Narratives are currently in beta

Key Takeaways

  • Acquisitions and product line expansions drive future growth through increased demand and distribution, positively impacting revenue and earnings.
  • Strategic marketing and asset-light model bolster consumer engagement and investments, aiming for long-term profitability and financial flexibility.
  • Integration risks from acquiring OWYN and competitive pressures in key segments could challenge Simply Good Foods' revenue growth and profitability.

Catalysts

About Simply Good Foods
    A consumer-packaged food and beverage company, engages in the development, marketing, and sale of snacks and meal replacements, and other products in North America and internationally.
What are the underlying business or industry changes driving this perspective?
  • The recent acquisition and integration of OWYN is expected to drive significant future revenue growth through increased distribution, velocity, and consumer demand for plant-based nutrition, impacting both revenue and net earnings positively.
  • The expansion of Quest's product offerings, including adding a second chips manufacturing line and the accelerated launch of Overload bars, positions the company to meet increasing consumer demand which should drive revenue growth and improve margins over time.
  • Continued innovation and marketing efforts, specifically the It's Basically Cheating campaign for Quest and new advertising for Atkins, are anticipated to stimulate consumer interest and trial, ultimately boosting revenue and possibly enhancing net margins.
  • Plans to optimize Atkins' ROI by reducing low-yield marketing and trade investments while focusing on innovation may initially impact net sales negatively but are intended to drive long-term profitability and sustainable expansion of net margins.
  • The company's asset-light business model and strong cash flow support further investments in growth initiatives and strategic acquisitions, potentially enhancing revenue and earnings growth while maintaining financial flexibility.

Simply Good Foods Earnings and Revenue Growth

Simply Good Foods Future Earnings and Revenue Growth

Assumptions

How have these above catalysts been quantified?
  • Analysts are assuming Simply Good Foods's revenue will grow by 7.1% annually over the next 3 years.
  • Analysts assume that profit margins will increase from 10.5% today to 12.2% in 3 years time.
  • Analysts expect earnings to reach $200.0 million (and earnings per share of $1.96) by about January 2028, up from $139.3 million today.

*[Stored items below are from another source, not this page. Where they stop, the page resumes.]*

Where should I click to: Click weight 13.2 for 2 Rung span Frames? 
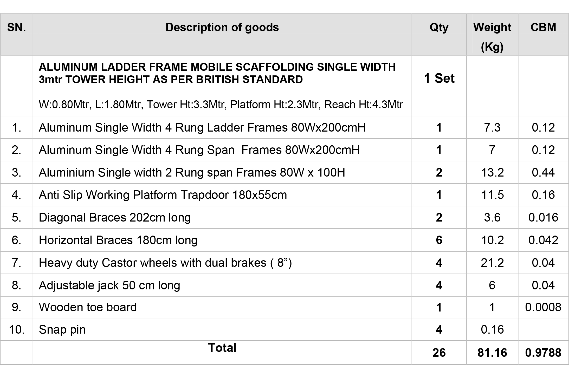tap(492, 172)
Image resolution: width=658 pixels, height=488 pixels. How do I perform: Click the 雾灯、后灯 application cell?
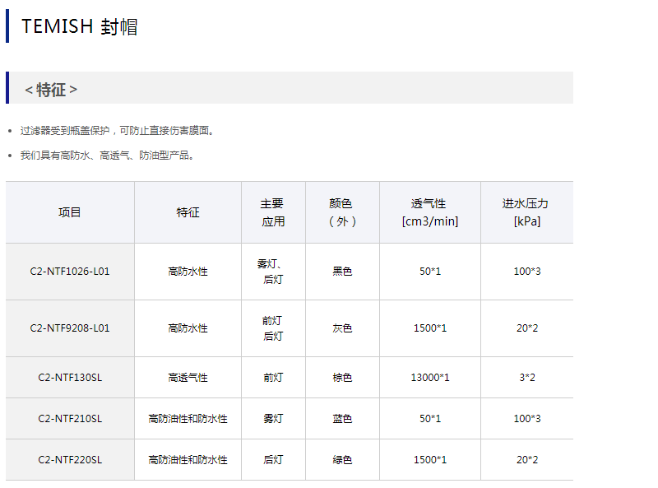[272, 271]
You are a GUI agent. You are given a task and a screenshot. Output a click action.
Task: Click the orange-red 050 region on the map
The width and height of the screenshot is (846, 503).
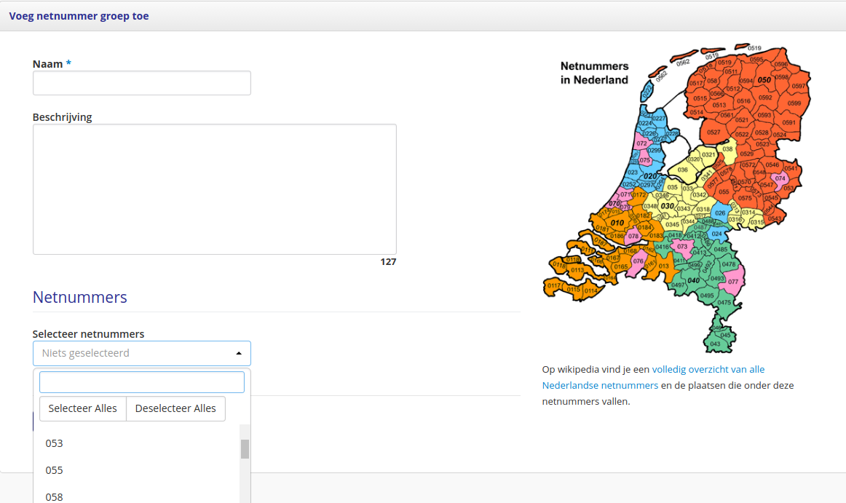click(764, 80)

The analysts are largely in agreement about this estimate.
  • In order for the above numbers to justify the analysts price target, the company would need to trade at a PE ratio of 24.5x on those 2028 earnings, down from 26.4x today. This future PE is greater than the current PE for the US Food industry at 20.0x.
  • Analysts expect the number of shares outstanding to grow by 0.6% per year for the next 3 years.
  • To value all of this in today's terms, we will use a discount rate of 5.92%, as per the Simply Wall St company report.

Simply Good Foods Future Earnings Per Share Growth

Simply Good Foods Future Earnings Per Share Growth

Risks

What could happen that would invalidate this narrative?
  • The acquisition of OWYN presents integration risks and requires significant management focus, potentially impacting the company's overall earnings and margins as synergies are realized.
  • Increased competition in the bar segment, particularly with new entrants and competitive promotions, could impact Quest's market share and revenue growth in this category.
  • Supply chain challenges, particularly with chip supply constraints affecting Quest's performance, could lead to stockouts and missed sales opportunities, impacting revenue growth.
  • Atkins is experiencing a decline in retail takeaway and is undergoing an optimization of trade and marketing investments, which could lead to further revenue declines and pose challenges to its brand recovery and long-term growth.
  • The anticipated input cost inflation in fiscal 2025 could result in gross margin contraction, adversely affecting profitability and net margins.

Valuation

How have all the factors above been brought together to estimate a fair value?
  • The analysts have a consensus price target of $40.5 for Simply Good Foods based on their expectations of its future earnings growth, profit margins and other risk factors. However, there is a degree of disagreement amongst analysts, with the most bullish reporting a price target of $48.0, and the most bearish reporting a price target of just $33.0.
  • In order for you to agree with the analyst's consensus, you'd need to believe that by 2028, revenues will be $1.6 billion, earnings will come to $200.0 million, and it would be trading on a PE ratio of 24.5x, assuming you use a discount rate of 5.9%.
  • Given the current share price of $36.76, the analyst's price target of $40.5 is 9.2% higher.
  • We always encourage you to reach your own conclusions though. So sense check these analyst numbers against your own assumptions and expectations based on your understanding of the business and what you believe is probable.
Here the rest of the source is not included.